Are FOX News stories written by CARTOONS? That first paragraph is amazing. When I took high school journalism classes, ::modest cough:: I learned the basics of writing that all-important first block of text. They were “who, what, where, why, when,” not necessarily in that order – which can be varied to show a different emphasis on an aspect of the story.

What the hell does Bush defending the War! On! Terror! (to a presumably unfriendly audience) when “word came” have to do with this story? And this is the news channel that Cheney requests be pre-set on the TV when he travels? Obviously, the FOX News J-School, if they ever fund it, will have Propaganda 101-401 as core requirements.

Meanwhile, the well-regarded conservative New Hampshire paper, the Union-Leader, has not published anything on this story as of yet. It may be buried in their AP news feed… but I notice that they ran the story about Sam the wandering golden retriever on their front page the other day.

Okay, obviously the FOX News story I’m mocking is from a couple of days ago, but I continue to ponder this. Why is it that FOX News reserves the right to use the phrase “Fair and Balanced” to describe its reportage, when all they produce is relentlessly rightward spin favorable to the Bush administration? There was a moment when Brit Hume grumbled about even having the headline “Libby Tells Procecutors Bush Authorized CIA Leak” (as the in-studio staff applauds). Subtext: “We don’t want to report this because it damages the President’s reputation, but we have to, so we’ll hold our noses.” It was a completely factual headline, but apparently no one had time to re-write it to spin more favorably in Bush’s favor. Because the truth hurts the President, and they don’t like reporting whatever hurts him… so logically, they don’t like reporting the hurtful truth.

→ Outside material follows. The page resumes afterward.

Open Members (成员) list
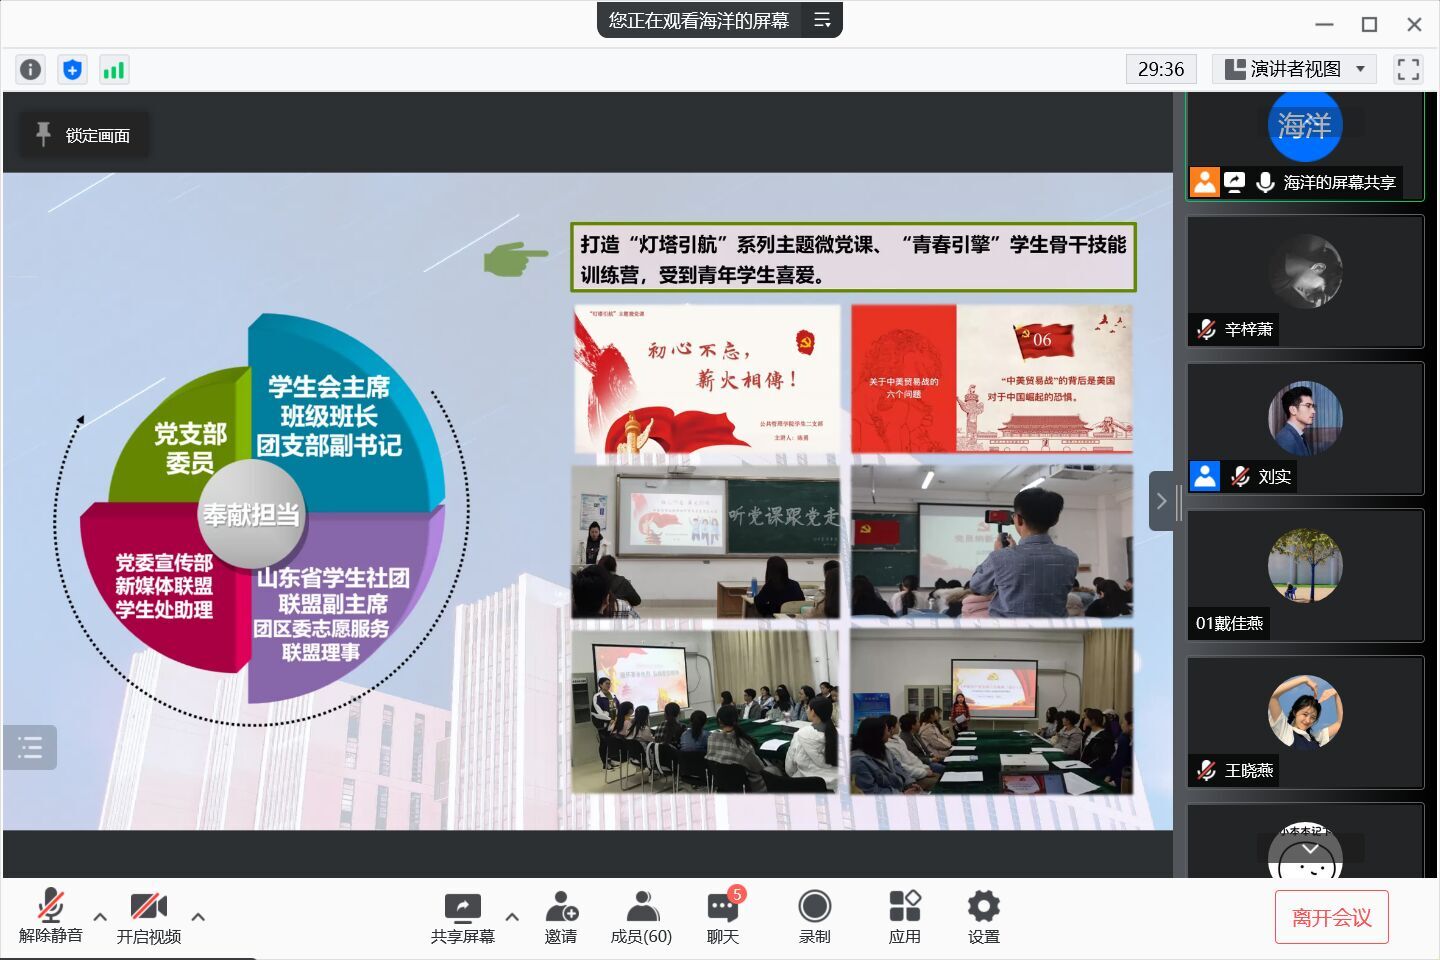Image resolution: width=1440 pixels, height=960 pixels. click(641, 917)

Via a helpful link at Crooks and Liars, an analysis of how the story is currently being spun: the disclosure was legal, because the President authorized it. So the President is not the Leaker In Chief after all. When actually, it was not legal, and not officially declassified, at the time Libby went to Judth Miller with his notes. Remember, it was all to discredit Joseph’s Wilson refusal to toe the party line on Iraq trying to buy uranium and make those elusive, never-to-be-found weapons of mass destruction. Way back when justifying the invasion was Job One.